The housing associations will be offered first refusal to buy back their former property if the owner subsequently moves. But, given Labour’s free-market ethos, this can only mean that the associations will have to pay the market price on the house. Any subsequent period of rapid house price inflation, therefore, could render it impossible for housing associations to retain their stock. Yet, the housing associations—many of them charities—require their assets in order to borrow more capital to build more rented properties.

A more likely outcome will be that the new homes will eventually transfer entirely to the private sector.

The government’s scheme is a development from the erroneously named “Key Worker” scheme that arbitrarily discriminates against those not considered crucial to the operation of public services, such as police or nurses.

In a January 27 article entitled “Just in time for the crash,” the Economist questioned the wisdom of introducing a shared ownership scheme when the housing market is quite possibly on the verge of a collapse in prices. It wrote, “The drive to get people into home ownership is as good a sell signal for the housing market as any forward indicator. If house prices enter a long period of decline or stagnation, poor people who take up the government’s offer could find themselves in possession of a burden, not an asset.”

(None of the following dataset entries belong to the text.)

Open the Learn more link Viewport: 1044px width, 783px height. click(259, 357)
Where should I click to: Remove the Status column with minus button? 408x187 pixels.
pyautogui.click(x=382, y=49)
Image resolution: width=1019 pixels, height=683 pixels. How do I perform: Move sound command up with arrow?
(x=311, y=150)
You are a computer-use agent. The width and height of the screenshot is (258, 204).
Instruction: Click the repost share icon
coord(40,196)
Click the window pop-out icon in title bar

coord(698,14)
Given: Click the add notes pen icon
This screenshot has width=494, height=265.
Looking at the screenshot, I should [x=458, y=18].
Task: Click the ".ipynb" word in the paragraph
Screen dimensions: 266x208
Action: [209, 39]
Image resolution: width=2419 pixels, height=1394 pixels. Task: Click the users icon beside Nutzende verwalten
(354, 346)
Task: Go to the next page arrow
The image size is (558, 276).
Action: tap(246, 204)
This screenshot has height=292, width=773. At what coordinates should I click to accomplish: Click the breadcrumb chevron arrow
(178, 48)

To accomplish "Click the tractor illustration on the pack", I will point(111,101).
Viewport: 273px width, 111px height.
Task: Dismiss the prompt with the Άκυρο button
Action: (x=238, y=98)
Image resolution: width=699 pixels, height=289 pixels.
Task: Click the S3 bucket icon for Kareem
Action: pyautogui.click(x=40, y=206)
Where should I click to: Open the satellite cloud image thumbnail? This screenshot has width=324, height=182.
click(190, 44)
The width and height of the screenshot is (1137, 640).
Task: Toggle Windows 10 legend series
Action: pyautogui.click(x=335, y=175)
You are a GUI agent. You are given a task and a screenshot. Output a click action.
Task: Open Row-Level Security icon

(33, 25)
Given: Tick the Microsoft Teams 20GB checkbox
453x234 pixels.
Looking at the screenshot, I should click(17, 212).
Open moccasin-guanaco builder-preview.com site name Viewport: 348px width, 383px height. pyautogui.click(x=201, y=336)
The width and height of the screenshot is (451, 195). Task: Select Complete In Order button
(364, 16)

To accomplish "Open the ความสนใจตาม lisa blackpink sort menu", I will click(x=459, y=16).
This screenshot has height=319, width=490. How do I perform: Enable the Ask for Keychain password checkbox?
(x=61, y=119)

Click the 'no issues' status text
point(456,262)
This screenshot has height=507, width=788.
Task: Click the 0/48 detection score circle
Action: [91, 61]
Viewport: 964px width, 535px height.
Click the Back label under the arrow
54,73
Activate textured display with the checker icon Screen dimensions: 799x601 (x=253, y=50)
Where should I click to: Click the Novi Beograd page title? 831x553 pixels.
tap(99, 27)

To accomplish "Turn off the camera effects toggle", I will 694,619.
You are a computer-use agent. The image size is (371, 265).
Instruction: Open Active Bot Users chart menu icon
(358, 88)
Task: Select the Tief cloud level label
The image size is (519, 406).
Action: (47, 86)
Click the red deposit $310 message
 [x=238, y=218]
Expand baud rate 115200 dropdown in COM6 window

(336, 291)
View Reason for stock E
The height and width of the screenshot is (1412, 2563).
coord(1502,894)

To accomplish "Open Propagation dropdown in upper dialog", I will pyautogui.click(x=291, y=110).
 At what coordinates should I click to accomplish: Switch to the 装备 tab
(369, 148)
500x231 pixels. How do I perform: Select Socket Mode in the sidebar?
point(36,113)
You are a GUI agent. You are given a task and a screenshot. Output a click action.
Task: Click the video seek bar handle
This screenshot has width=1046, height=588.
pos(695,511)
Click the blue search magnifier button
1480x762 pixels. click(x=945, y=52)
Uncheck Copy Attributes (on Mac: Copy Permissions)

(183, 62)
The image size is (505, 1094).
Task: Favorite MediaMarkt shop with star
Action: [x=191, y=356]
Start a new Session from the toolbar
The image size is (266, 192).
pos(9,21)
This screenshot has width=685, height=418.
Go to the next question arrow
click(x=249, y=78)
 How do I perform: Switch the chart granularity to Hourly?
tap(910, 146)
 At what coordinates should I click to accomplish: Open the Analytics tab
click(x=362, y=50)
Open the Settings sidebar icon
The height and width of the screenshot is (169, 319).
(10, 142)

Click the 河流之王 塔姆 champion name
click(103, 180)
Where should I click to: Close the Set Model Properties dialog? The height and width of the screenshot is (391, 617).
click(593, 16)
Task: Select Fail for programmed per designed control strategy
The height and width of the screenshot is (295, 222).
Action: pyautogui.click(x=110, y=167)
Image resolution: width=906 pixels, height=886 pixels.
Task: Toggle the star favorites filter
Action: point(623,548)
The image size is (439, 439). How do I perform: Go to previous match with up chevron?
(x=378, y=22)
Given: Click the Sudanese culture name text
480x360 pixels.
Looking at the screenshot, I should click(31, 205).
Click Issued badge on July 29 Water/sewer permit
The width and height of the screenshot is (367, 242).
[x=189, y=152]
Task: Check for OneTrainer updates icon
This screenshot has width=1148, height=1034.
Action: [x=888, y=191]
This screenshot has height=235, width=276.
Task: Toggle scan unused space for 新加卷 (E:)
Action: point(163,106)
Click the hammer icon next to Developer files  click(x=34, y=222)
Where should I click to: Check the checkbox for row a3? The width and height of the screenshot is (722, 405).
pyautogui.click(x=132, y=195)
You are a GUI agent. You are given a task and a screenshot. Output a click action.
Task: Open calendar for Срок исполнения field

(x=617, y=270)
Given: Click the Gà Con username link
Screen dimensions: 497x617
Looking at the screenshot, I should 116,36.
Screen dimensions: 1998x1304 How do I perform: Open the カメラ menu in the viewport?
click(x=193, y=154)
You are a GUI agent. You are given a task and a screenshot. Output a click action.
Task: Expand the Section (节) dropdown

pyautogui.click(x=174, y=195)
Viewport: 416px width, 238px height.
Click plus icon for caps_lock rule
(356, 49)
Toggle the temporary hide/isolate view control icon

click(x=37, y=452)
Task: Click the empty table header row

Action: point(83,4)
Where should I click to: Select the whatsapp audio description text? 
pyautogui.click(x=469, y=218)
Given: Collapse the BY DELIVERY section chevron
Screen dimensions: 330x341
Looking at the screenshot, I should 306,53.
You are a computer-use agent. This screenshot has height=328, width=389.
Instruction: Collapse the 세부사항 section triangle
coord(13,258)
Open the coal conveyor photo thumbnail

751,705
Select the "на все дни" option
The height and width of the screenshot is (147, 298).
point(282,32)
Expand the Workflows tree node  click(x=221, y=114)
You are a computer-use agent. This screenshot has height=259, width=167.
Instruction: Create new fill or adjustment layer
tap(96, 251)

The Woolwich Index of house prices clearly shows that when the housing market collapses, the steepest falls occur in one-bedroom flats of the type common in shared ownership. Working class occupiers are the least able to withstand financial problems because they have little in the way of savings, in no small part because buying their part-share has stretched their already limited finances. Increases in interest rates could also have a calamitous effect upon those attracted to the scheme.